### PROMPT
From the listing below, select every line where the word "computer" appears.

[Start of section]

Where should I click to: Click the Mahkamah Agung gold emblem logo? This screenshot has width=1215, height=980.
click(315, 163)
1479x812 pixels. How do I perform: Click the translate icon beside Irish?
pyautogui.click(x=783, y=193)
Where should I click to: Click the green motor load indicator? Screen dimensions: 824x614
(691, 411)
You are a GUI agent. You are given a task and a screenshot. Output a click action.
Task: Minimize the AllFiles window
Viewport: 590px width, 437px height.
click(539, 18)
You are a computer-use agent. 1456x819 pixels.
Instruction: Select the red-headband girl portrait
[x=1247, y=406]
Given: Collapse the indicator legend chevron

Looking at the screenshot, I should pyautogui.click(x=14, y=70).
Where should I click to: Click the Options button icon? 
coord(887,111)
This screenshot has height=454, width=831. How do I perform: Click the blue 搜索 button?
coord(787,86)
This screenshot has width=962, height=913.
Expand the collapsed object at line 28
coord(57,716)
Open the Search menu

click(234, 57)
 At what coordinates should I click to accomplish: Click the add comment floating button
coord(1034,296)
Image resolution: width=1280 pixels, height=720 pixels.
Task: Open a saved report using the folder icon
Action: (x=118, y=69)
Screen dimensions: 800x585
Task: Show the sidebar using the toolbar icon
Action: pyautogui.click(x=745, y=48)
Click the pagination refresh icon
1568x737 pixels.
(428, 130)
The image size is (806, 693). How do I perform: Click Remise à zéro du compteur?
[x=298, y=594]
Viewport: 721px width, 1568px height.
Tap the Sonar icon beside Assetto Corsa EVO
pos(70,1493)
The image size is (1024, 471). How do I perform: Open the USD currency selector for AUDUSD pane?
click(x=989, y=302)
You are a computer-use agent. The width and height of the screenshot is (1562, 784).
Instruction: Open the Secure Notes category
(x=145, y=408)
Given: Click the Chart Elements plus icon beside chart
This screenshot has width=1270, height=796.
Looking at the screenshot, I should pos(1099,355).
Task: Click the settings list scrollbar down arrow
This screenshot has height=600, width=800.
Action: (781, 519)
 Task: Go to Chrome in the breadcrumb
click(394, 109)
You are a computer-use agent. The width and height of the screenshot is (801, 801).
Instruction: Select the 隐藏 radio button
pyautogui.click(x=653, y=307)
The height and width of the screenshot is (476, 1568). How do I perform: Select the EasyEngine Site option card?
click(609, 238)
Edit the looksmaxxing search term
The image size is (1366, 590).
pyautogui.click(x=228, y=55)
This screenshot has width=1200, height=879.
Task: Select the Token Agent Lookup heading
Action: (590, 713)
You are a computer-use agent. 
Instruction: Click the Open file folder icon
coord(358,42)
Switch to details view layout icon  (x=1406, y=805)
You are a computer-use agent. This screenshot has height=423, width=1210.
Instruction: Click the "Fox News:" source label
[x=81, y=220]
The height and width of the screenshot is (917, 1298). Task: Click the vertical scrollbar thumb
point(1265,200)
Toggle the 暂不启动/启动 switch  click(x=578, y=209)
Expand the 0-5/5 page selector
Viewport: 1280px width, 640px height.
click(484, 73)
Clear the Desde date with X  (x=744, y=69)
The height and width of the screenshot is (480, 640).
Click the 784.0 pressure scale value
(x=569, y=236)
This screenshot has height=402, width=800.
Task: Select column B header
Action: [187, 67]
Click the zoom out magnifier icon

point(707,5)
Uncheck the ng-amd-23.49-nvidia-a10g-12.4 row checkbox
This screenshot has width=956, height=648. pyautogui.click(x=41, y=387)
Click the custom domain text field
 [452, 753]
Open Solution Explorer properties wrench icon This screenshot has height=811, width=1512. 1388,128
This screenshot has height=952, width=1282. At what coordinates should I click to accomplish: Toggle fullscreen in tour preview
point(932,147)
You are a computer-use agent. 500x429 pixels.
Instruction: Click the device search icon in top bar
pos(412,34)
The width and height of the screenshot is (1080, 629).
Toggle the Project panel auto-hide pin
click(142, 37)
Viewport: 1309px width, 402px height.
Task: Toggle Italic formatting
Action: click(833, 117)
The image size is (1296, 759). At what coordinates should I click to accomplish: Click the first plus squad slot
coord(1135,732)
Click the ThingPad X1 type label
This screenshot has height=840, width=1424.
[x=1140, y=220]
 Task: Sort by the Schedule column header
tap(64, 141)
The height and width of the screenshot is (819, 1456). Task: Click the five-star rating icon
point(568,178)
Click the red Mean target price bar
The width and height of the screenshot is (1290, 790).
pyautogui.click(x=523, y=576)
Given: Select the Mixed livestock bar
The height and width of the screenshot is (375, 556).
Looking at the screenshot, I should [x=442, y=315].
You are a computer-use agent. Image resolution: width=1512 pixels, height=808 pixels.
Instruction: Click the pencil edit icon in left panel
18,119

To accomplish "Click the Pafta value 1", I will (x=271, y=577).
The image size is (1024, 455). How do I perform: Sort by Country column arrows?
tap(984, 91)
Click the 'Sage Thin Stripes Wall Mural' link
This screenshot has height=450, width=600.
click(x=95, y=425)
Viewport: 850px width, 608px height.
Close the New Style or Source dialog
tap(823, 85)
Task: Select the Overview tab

[End of section]

### TASK OUTPUT
You are a computer-use agent. 1456x819 pixels.
You are a computer-use agent. The width and height of the screenshot is (1562, 784).
You are a computer-use agent. The width and height of the screenshot is (801, 801).
You are a computer-use agent. 
You are a computer-use agent. This screenshot has height=423, width=1210.
You are a computer-use agent. 500x429 pixels.
You are a computer-use agent. Image resolution: width=1512 pixels, height=808 pixels.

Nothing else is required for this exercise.